▶ [Document segment]:
▬▬▬▬▬▬▬▬▬▬

Yes. There's a set of tools (well, a .jar) released with Tomcat that's usually used by ant
but that can be used by anyone willing to call the code. There are tasks for starting and stopping applications, deploying, undeploying, listing applications and so forth; essentially it's an API that wraps the functionality of the manager
servlet.
One moment while I try to dig up the name or a link for you...
Here's Apache's information on this stuff: http://tomcat.apache.org/tomcat-5.5-doc/manager-howto.html#Executing Manager Commands With Ant
... and here's a user, elsewhere, describing in detail how he uses these tasks: http://raibledesigns.com/wiki/Wiki.jsp?page=TomcatAntTasks
You may object that you're not ant
. That's true, but there's nothing magic about ant, it's just calling code inside the jar. That code can be called from anywhere else that follows the API.

▬▬▬▬▬▬▬▬▬▬

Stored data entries
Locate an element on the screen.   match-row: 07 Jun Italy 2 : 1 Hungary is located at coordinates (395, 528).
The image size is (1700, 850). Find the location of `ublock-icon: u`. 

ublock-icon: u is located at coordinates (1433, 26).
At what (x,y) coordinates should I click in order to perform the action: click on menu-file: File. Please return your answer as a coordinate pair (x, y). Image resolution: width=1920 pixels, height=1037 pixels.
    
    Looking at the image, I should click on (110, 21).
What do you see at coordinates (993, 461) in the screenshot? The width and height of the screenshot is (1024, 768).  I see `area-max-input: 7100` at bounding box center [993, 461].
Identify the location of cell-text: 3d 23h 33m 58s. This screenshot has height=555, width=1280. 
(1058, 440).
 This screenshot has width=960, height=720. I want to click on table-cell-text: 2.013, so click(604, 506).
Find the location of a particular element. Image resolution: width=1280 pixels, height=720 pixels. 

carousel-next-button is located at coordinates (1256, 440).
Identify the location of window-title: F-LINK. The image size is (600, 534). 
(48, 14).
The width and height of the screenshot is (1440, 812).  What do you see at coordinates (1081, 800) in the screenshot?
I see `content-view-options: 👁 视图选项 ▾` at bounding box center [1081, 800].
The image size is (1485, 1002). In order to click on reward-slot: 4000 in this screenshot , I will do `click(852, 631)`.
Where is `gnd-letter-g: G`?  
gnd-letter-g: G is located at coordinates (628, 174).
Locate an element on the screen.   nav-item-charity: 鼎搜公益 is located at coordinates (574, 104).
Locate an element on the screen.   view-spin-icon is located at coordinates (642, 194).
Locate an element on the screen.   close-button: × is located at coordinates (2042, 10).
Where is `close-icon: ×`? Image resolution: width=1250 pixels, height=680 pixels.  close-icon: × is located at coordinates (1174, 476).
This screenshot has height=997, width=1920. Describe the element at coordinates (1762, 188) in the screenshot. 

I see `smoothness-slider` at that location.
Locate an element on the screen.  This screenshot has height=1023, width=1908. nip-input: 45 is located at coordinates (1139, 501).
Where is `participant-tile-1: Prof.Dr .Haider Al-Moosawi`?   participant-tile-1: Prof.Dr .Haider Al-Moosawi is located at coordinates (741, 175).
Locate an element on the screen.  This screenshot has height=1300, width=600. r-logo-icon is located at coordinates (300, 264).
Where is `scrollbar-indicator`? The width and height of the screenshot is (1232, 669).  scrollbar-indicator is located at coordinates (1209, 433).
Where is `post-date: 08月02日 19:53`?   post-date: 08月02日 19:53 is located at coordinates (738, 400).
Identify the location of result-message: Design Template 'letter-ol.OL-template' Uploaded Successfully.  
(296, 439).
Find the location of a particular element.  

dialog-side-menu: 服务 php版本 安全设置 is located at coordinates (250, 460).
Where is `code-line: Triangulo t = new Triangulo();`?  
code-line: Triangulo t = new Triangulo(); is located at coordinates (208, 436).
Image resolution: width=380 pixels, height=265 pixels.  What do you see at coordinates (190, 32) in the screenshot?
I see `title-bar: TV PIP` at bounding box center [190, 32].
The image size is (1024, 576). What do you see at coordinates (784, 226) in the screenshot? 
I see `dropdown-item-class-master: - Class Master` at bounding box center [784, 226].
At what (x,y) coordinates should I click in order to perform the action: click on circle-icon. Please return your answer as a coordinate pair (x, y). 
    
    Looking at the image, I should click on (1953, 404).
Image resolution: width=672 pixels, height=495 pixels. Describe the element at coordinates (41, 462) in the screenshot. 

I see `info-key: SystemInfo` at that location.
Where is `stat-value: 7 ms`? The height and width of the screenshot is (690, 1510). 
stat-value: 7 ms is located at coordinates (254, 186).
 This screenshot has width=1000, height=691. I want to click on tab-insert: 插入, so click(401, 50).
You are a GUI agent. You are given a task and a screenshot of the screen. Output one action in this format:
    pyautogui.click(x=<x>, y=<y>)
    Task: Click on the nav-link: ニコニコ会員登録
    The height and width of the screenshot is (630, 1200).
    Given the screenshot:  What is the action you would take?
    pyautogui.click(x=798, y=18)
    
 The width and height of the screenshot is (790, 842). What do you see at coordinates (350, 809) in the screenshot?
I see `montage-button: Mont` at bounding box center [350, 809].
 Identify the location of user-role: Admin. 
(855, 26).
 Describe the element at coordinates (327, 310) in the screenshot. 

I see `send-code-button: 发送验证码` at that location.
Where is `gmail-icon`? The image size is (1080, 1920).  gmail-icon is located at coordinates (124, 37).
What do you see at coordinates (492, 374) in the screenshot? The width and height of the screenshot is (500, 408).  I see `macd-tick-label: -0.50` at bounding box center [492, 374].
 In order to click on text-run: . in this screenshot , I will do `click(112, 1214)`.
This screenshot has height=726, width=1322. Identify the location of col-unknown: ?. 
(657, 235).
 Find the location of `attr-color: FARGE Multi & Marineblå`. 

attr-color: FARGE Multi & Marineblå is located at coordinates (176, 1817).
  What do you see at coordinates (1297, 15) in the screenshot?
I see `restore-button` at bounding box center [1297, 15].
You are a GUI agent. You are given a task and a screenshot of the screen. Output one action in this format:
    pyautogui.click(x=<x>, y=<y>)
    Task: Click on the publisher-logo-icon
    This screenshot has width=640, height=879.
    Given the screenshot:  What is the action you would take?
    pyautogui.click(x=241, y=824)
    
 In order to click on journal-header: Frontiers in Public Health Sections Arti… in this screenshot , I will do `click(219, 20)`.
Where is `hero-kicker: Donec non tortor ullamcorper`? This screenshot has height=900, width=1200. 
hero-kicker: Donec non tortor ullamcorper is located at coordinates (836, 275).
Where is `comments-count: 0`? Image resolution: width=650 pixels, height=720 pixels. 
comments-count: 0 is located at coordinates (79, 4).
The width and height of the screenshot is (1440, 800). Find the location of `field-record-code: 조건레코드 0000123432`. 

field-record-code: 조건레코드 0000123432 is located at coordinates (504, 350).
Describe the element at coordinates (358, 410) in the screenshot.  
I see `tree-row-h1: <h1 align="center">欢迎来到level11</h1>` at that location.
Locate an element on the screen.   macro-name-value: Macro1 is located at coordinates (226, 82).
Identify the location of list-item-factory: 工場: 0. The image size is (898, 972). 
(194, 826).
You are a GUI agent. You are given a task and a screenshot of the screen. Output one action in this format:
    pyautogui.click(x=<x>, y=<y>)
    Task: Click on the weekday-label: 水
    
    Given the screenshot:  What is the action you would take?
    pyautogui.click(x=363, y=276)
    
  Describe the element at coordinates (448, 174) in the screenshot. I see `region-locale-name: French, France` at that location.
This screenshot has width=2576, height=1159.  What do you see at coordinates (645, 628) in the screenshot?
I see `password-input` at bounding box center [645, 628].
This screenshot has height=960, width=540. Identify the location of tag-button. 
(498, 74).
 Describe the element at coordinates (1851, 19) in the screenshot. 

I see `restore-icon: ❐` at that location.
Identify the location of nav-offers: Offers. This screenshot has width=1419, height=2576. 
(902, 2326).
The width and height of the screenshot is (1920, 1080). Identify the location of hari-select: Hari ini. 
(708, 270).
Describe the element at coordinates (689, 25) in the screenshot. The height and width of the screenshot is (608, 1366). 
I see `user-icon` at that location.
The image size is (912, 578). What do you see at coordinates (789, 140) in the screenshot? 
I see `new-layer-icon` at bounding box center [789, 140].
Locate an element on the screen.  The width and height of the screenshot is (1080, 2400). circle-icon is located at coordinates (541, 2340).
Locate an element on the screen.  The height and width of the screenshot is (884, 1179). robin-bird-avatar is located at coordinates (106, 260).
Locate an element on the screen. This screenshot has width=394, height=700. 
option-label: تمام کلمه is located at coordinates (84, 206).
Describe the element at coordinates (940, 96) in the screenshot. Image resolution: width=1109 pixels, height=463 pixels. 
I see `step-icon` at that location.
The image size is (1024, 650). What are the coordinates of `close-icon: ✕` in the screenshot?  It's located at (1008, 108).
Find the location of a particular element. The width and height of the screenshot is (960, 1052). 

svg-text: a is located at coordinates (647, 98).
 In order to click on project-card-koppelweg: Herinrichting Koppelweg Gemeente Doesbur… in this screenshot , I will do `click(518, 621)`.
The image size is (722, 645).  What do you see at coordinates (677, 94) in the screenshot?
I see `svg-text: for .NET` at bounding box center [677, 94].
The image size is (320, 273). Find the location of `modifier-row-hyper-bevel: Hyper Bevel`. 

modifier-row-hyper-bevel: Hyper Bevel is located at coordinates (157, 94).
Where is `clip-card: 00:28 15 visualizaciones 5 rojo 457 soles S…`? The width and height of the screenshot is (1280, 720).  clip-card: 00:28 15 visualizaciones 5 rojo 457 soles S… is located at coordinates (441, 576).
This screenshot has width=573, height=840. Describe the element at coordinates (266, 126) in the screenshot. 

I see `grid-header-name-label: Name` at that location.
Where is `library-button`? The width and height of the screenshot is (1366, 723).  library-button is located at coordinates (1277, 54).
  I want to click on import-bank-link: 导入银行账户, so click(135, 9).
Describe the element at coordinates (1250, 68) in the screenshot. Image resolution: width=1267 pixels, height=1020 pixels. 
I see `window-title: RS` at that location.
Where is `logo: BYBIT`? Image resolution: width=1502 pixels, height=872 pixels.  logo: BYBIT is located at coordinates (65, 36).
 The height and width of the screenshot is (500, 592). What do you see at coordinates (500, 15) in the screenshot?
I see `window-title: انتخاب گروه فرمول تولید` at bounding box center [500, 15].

▬▬▬▬▬▬▬▬▬▬

▶ [Problem set]:
#1 According to the text on Tomcat's ant tasks, why can the .jar be used by code other than ant?
#2 List the operations that the text on Tomcat's ant tasks names as available tasks.
#3 Continue the text on Tomcat's ant tasks from its last sentence.
The items are separate material and not part of the text on Tomcat's ant tasks.

▶ [Results]:
#1 There is nothing special about ant, which only calls code inside the jar. That same code can be called from anywhere else that follows the API.

#2 Starting applications, stopping applications, deploying, undeploying, and listing applications.

#3
Here's a tutorial on writing ant tasks: http://ant.apache.org/manual/tutorial-writing-tasks.html
Not quite the same, but it should give you an idea of how the API works.
I see no reason why you shouldn't be able to call this API from within a servlet if you want to.
Alternatively, you could run the manager
servlet in your Tomcat and simply access the manager application like a Web service: Use your browser or WireShark to snoop on the traffic between your browser and Tomcat when you deploy an app, and then duplicate that to remote control manager
. Me, I think using the tools jar is simpler.